THE INPUT:
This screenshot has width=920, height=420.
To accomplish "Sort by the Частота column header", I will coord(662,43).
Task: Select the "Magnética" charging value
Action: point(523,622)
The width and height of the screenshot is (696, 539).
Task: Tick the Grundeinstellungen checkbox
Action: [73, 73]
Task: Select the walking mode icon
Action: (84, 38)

* * *

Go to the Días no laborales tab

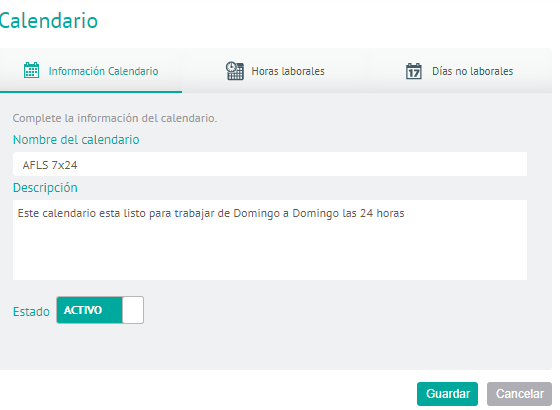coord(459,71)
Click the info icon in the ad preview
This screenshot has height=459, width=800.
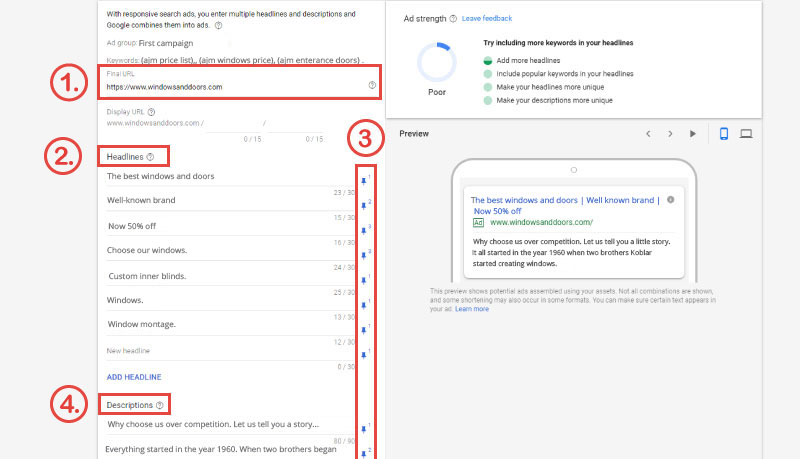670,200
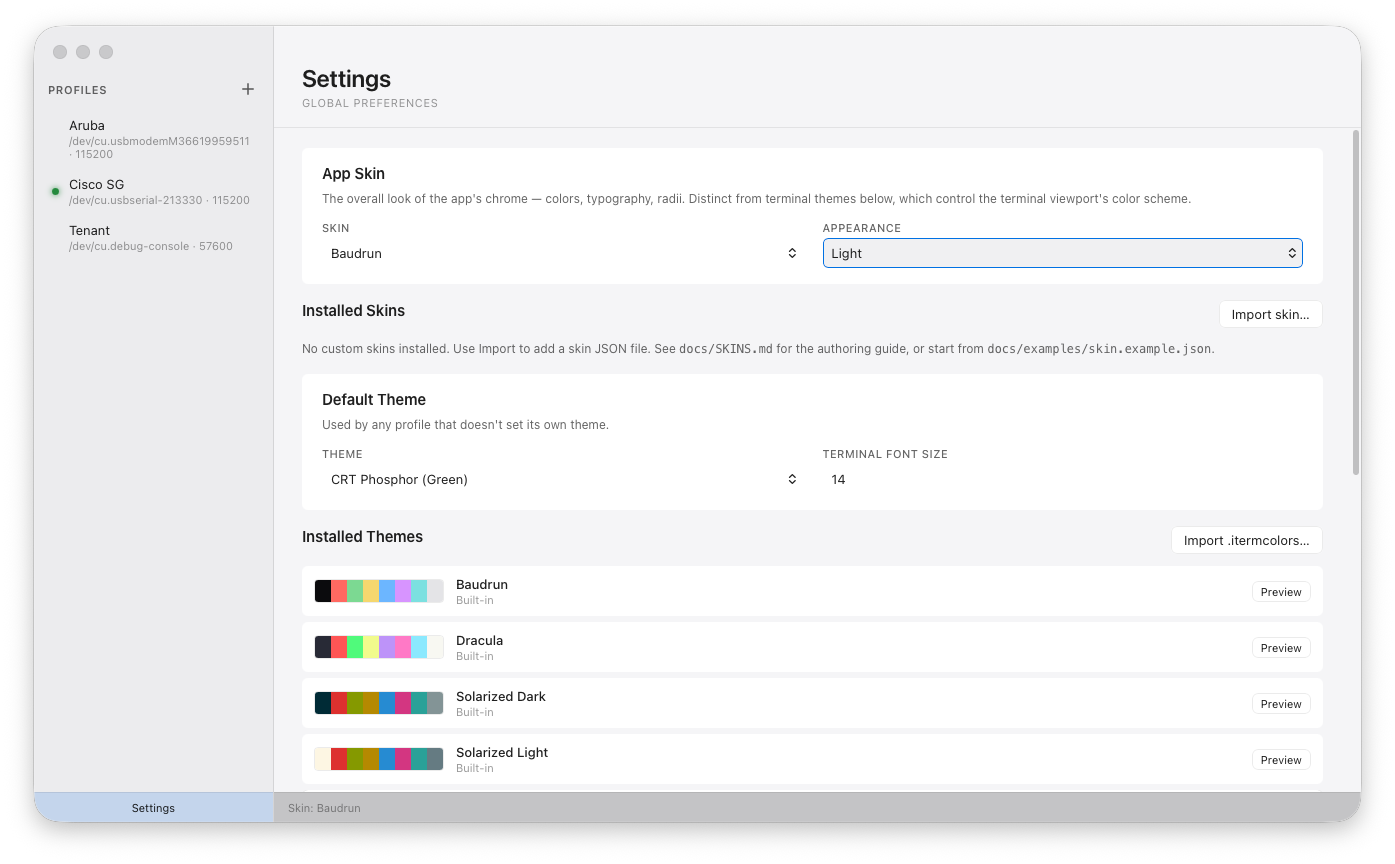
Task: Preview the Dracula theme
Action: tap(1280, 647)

--

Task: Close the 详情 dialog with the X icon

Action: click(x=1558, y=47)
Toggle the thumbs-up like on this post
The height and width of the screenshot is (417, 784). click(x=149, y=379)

DIRECTIONS: Return the lines from the one containing "Task: Close the 详情 dialog with the X icon" through the one containing "The height and", both included, reproduced verbatim.

WRITTEN ANSWER:
Task: Close the 详情 dialog with the X icon

Action: click(x=1558, y=47)
Toggle the thumbs-up like on this post
The height and width of the screenshot is (417, 784). click(x=149, y=379)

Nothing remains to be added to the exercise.